The noble reader who never told a lie, or never confessed one, will be shocked at these revelations of my childish depravity. What proof has he, he will cry, that I am not lying on every page of this chronicle, if, by my own confession, my childhood was spent in a maze of lies and dreams? I shall say to the saint, when I am challenged, that the proof of my conversion to veracity is engraven in his own soul. Do you not remember, you spotless one, how you used to steal and lie and cheat and rob? Oh, not with your own hand, of course! It was your remote ancestor who lived by plunder, and was honored for the blood upon his hairy hands. By and by he discovered that cunning was more effective than violence, and less troublesome. Still later he became convinced that the greatest cunning was virtue, and made him a moral code, and subdued the world. Then, when you came along, stumbling through the wilderness of cast-off errors, your wise ancestor gave you a thrust that landed you in the clearing of modernity, at the same time bellowing in your ear, "Now be good! It pays!"

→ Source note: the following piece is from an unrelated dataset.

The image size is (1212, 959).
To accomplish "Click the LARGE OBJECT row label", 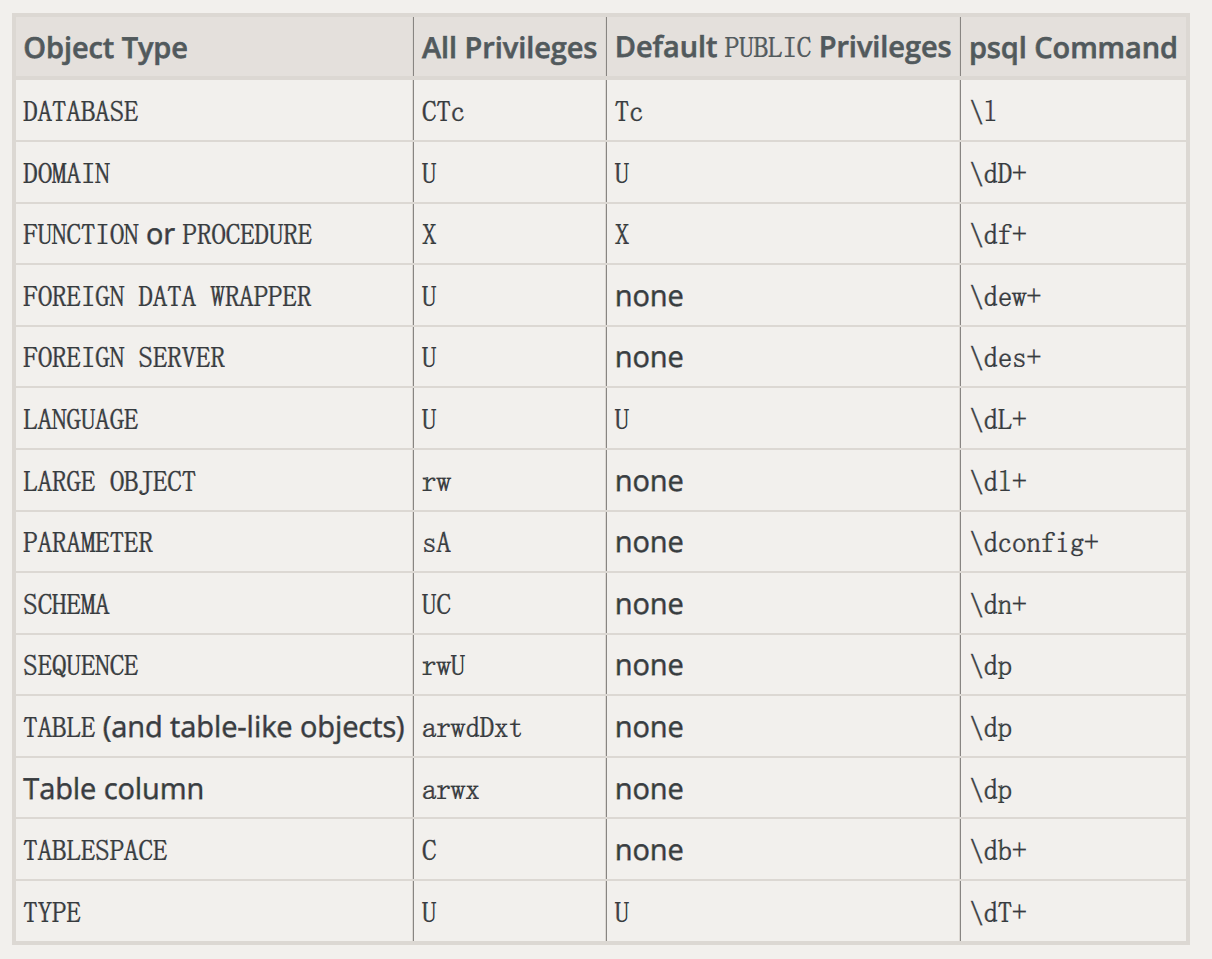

This is the whole history of your saintliness. But all people do not take up life at the same point of human development. Some are backward at birth, and have to make up, in the brief space of their individual history, the stages they missed on their way out of the black past. With me, for example, it actually comes to this: that I have to recapitulate in my own experience all the slow steps of the progress of the race. I seem to learn nothing except by the prick of life on my own skin. I am saved from living in ignorance and dying in darkness only by the sensitiveness of my skin. Some men learn through borrowed experience. Shut them up in a glass tower, with an unobstructed view of the world, and they will go through every adventure of life by proxy, and be able to furnish you with a complete philosophy of life; and you may safely bring up your children by it. But I am not of that godlike organization. I am a thinking animal. Things are as important to me as ideas. I imbibe wisdom through every pore of my body. There are times, indeed, when the doctor in his study is less intelligible to me than a cricket far off in the field. The earth was my mother, the earth is my teacher. I am a dutiful pupil: I listen ever with my ear close to her lips. It seems to me I do not know a single thing that I did not learn, more or less directly, through the corporal senses. As long as I have my body, I need not despair of salvation.


FOOTNOTES:

[2] A piece of parchment inscribed with a passage of Scripture, rolled in a case and tacked to the doorpost. The pious touch or kiss this when leaving or entering a house.